The checkerboarding approach could be extended to a greater number of fields, for example three or four. Those fields should be distributed on the screen in a uniform per-pixel fashion, to ensure the even sampling of surfaces. That would allow the implementation to split the path more than one time but would obviously require a larger spatial blur in the interleave pass in such a case, and the result would look blurrier. To be fair, I haven’t tried this.
Anyone familiar with developing a renderer that works well on multiple GPUs knows that it is a painful experience. There are two primary approaches to multi-GPU rendering:
- Alternating frame rendering (AFR)
- Split frame rendering (SFR)
Historically, SFR was the first one to be implemented in 3DFx Voodoo graphics cards, and those would split the frame into alternating scan lines (Scan-Line Interleave, or the original SLI) and render those on different GPUs independently. With the increasing complexity of rendering algorithms, SFR became less and less practical: for example, shadow maps must be rendered on both GPUs because they are needed for the entire frame; spatial filters such as bloom also need information about the entire frame; and so on. AFR became more popular because it didn’t have any of these drawbacks. However, after temporal filters and GPU-based simulations became widely used, AFR also became more challenging to implement efficiently, because such techniques require transferring large amounts of data between GPUs on every frame.

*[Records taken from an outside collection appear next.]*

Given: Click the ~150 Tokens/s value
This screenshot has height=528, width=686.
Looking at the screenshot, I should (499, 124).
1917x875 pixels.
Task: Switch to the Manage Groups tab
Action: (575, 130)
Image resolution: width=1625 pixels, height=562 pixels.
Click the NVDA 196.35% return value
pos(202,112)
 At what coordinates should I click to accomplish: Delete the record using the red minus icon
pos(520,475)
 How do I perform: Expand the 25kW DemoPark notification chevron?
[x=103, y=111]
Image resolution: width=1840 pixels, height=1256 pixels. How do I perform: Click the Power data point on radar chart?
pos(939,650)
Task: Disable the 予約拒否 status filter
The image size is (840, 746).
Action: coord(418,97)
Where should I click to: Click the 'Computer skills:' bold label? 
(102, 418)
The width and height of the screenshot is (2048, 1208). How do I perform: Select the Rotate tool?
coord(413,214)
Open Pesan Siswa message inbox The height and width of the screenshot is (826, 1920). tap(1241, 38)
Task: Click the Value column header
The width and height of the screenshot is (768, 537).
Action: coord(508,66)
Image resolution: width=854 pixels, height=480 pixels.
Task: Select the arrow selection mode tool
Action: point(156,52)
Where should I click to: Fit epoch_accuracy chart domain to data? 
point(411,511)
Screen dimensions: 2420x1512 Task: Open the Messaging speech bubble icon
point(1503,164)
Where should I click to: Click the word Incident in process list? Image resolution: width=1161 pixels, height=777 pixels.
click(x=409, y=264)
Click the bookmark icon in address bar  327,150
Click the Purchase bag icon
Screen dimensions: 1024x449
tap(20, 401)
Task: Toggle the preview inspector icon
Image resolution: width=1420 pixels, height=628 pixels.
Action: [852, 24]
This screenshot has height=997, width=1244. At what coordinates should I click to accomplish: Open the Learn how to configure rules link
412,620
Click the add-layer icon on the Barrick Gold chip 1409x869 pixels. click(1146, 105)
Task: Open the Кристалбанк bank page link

Spatiotemporal denoising is one of these algorithms that require a lot of information about the previous frame, so these transfers would become expensive and diminish the positive effect of AFR. Unfortunately, it also requires a lot of information about the current frame in its entirety, which makes classic versions of SFR impractical as well.
The pixel-scale CSFR algorithm described here is a perfect fit for a multi-GPU implementation of a real-time path tracer. Just assign each checkerboard field to its own GPU and let them work on the fields separately all the way until the final surface colors are computed. Then, transfer the final colors and motion vectors from the secondary GPUs to the primary GPU, interleave, and run post-processing. Post-processing should take a relatively small fraction of the frame time anyway, because path tracing is so expensive. I’ve observed speedups of over 70% when switching from one to two Turing class GPUs in Quake II RTX, which can be considered a good result.
One drawback of this approach is that it only works for a number of GPUs that is equal to the number of fields in the image, that is, two in case of a regular two-field checkerboard pattern, and these GPUs should have similar performance. To distribute the rendering of a frame into more than two GPUs, you should use a more complex field pattern. However, that is likely to somewhat reduce image quality, as discussed in the previous section.
The PSR/CSFR combination described in this post solves many problems that arise during the development of a real-time path tracer: high-quality reflections and refractions with stochastic lighting, support for surfaces with ray-traced reflection and refraction at almost no additional cost, and support for multi-GPU SFR. There are also certain drawbacks: visible stipple patterns on some edges that are present in just one checkerboard field, slight blurriness of refractive surfaces, and no good solution for multiple refractive surfaces in one pixel.